DaerahHealthInternasionalViral

Potret Buram Penanganan Stunting di Kabupaten Timor Tengah Selatan: Alarm untuk Reformasi Sistemik

SoE, kltvnews.com – Kementerian Kesehatan Republik Indonesia merilis hasil terbaru Survei Status Gizi Indonesia (SSGI) tahun 2024. Hasilnya memprihatinkan, khususnya di Kabupaten Timor Tengah Selatan (TTS), Nusa Tenggara Timur. Prevalensi stunting di wilayah ini melonjak tajam dari 50,1 persen pada tahun 2023 menjadi 56,8 persen pada tahun 2024. Kenaikan sebesar 6 persen ini menempatkan TTS sebagai salah satu daerah dengan beban stunting tertinggi secara nasional.

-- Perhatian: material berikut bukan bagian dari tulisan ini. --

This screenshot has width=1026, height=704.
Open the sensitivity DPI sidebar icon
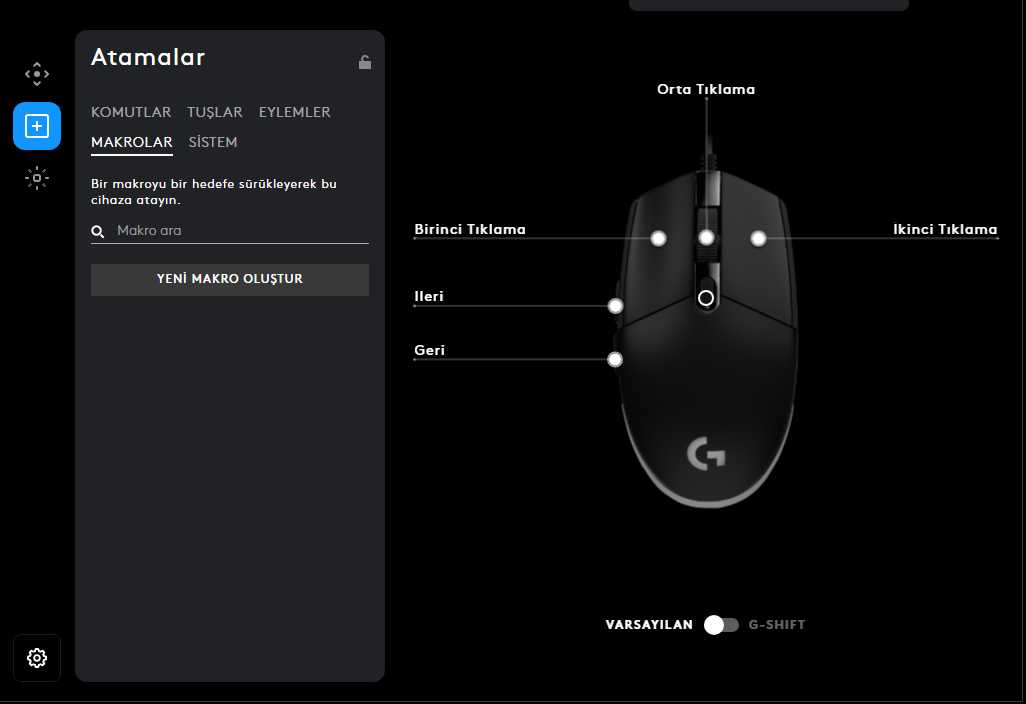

Kepala Dinas Kesehatan Kabupaten TTS, dr. Ria Carolina Tahun, mengakui peningkatan tersebut. “Kami terima hasil ini. Tapi kami tetap melaksanakan surveilans gizi melalui EPPBGM dan hasilnya 44 persen,” ungkapnya. Menurutnya, data EPPBGM (Elektronik Pencatatan dan Pelaporan Gizi Berbasis Masyarakat) dinilai lebih akurat karena menggunakan pendekatan by name by address, sedangkan SSGI hanya berdasarkan survei terhadap 701 anak.

Namun demikian, perbedaan angka tidak mengurangi urgensi situasi. Dokter Ria menyebutkan bahwa lonjakan angka stunting sejalan dengan meningkatnya jumlah ibu hamil dengan status anemia, kekurangan energi kronis (KEK), dan kehamilan pada remaja. Semua faktor ini memperbesar risiko lahirnya anak stunting, yang pada akhirnya berdampak terhadap pembiayaan kesehatan jangka panjang dan kualitas sumber daya manusia.

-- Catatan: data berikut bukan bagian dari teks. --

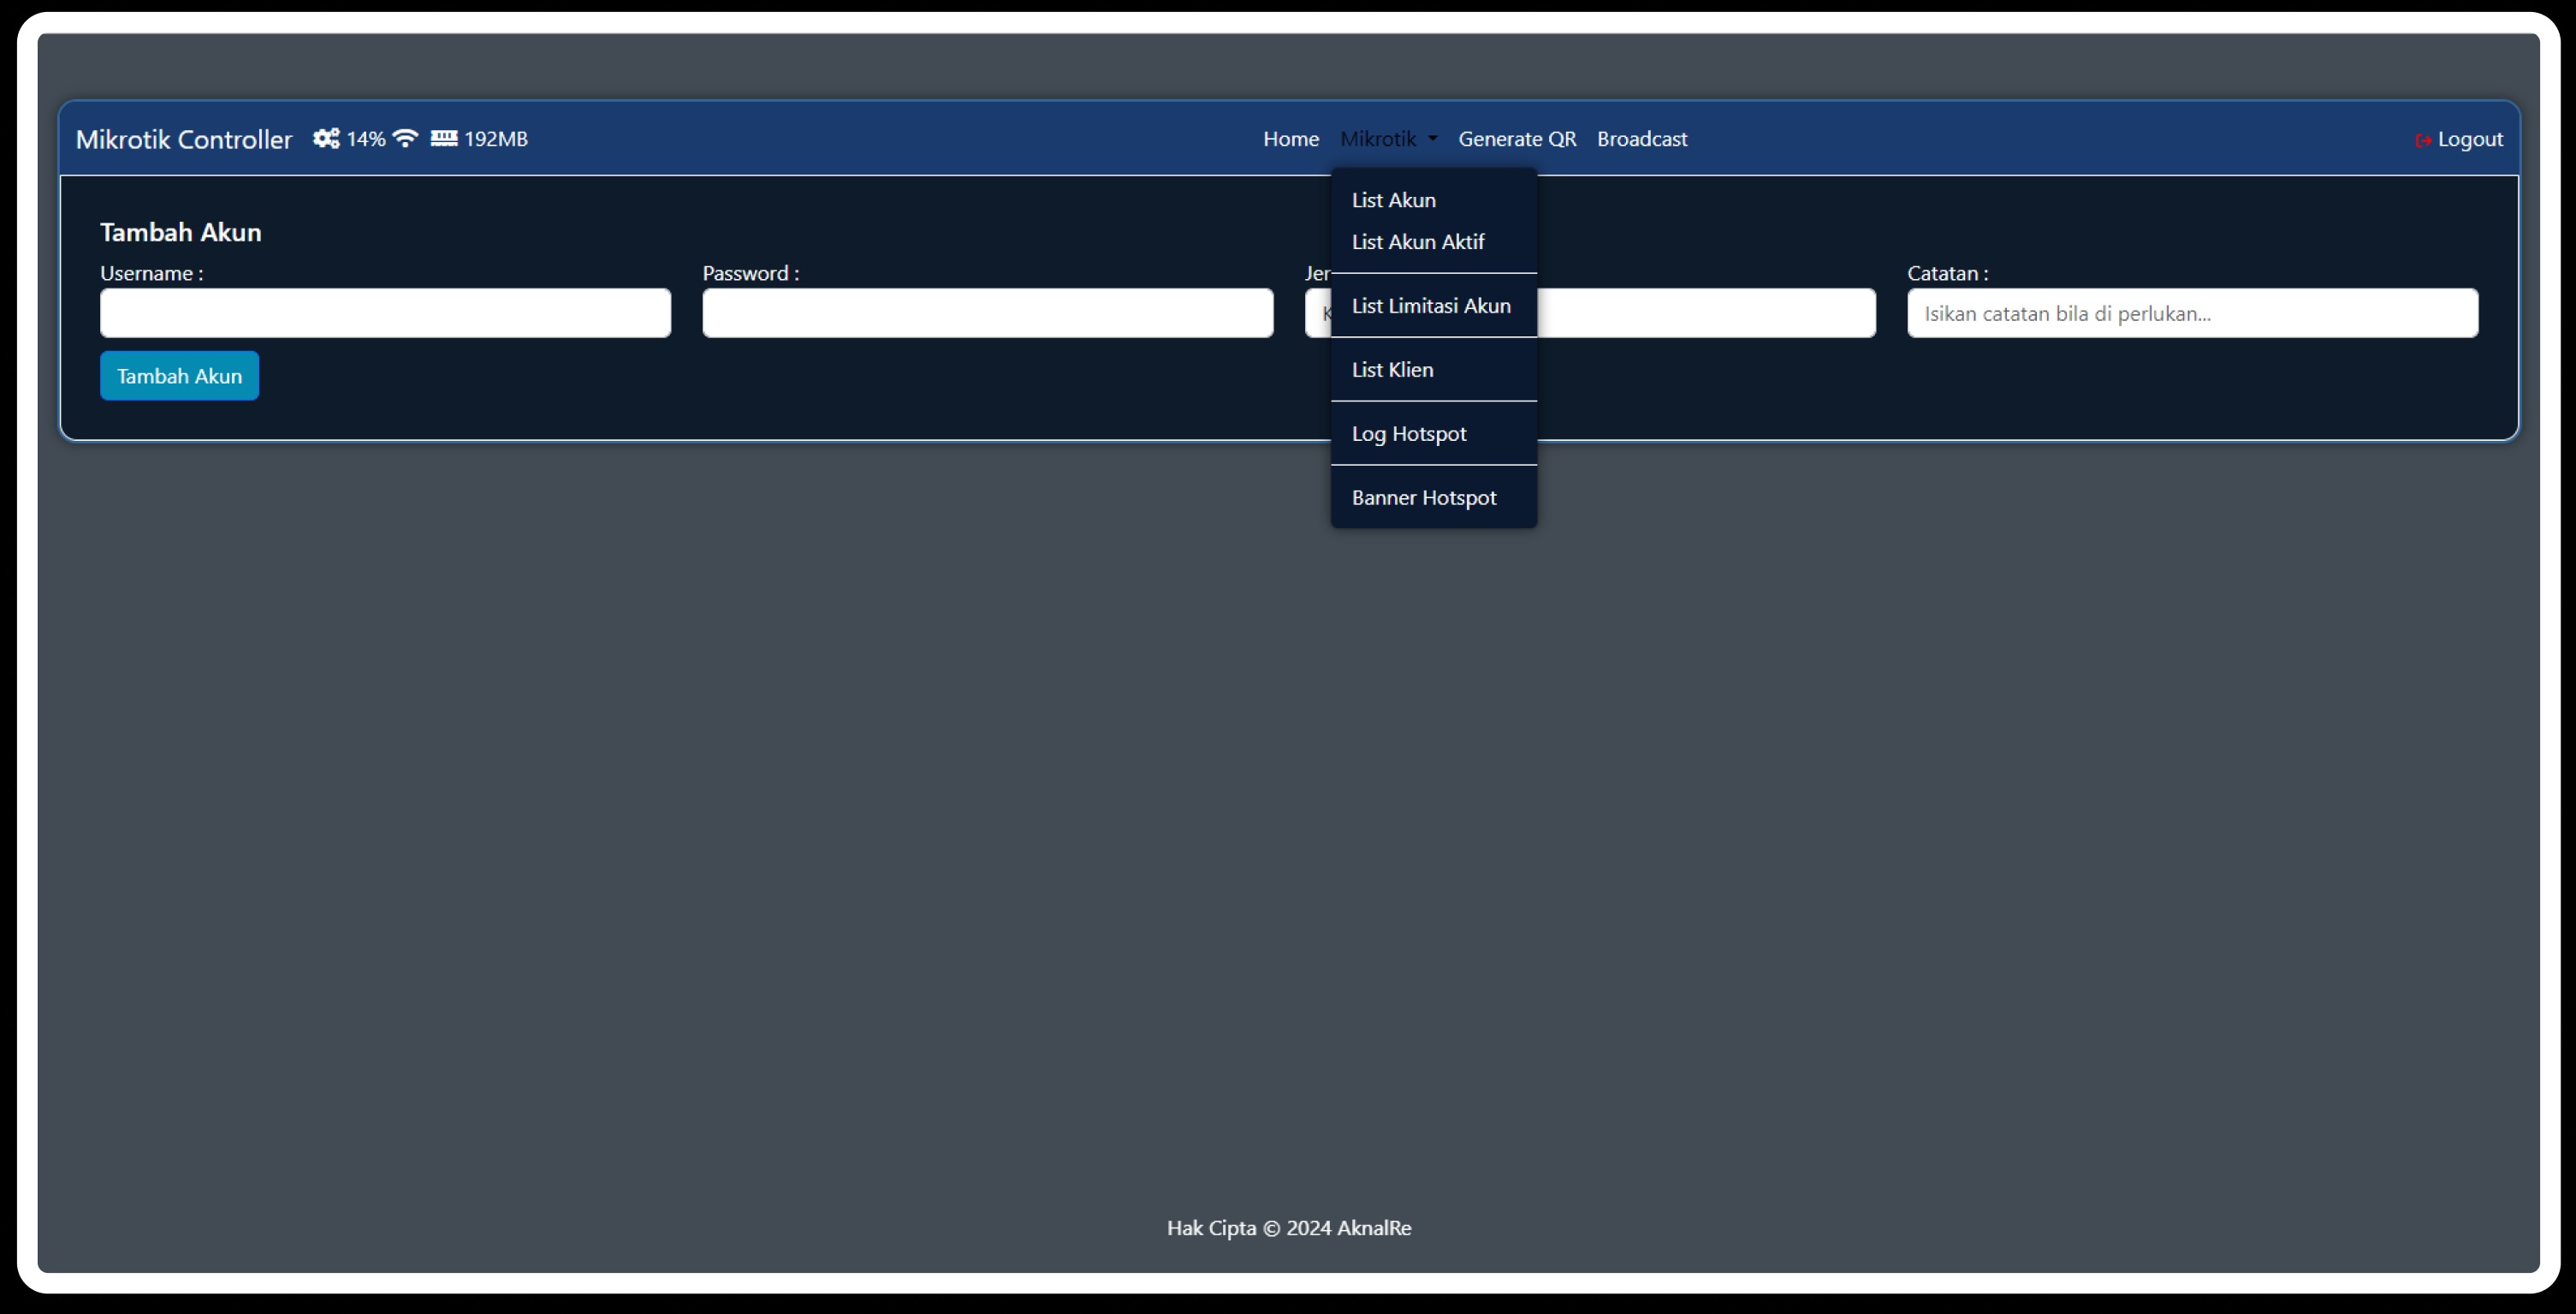The height and width of the screenshot is (1314, 2576).
Task: Open List Limitasi Akun
Action: (1430, 306)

Dinas Kesehatan Kabupaten TTS sejauh ini menjalankan sejumlah upaya pencegahan pada periode krusial 1.000 hari pertama kehidupan. Program-program seperti pemberian makanan tambahan (PMT) untuk ibu hamil dan ibu dengan KEK, pemeriksaan kehamilan (ANC), imunisasi, distribusi tablet tambah darah, serta promosi inisiasi menyusu dini (IMD) dan ASI eksklusif telah dijalankan. Namun, program-program tersebut tampaknya belum cukup efektif menekan angka stunting.

Menurut dr. Ria, pengentasan stunting tidak bisa berjalan sendiri. Dibutuhkan kerja kolaboratif lintas sektor dengan dinas-dinas konvergensi seperti Dinas Pertanian Tanaman Pangan Hortikultura dan Perkebunan, Dinas Peternakan, Perikanan,pendidikan, sosial, perumahan rakyat, dan  Dinas Kovergensi lainnya. “Kita perlu duduk bersama untuk menentuk arah penanganan yang lebih komprehensif.  Sayangnya, lemahnya koordinasi antar instansi sering kali menjadi hambatan utama dalam pelaksanaan intervensi terpadu”.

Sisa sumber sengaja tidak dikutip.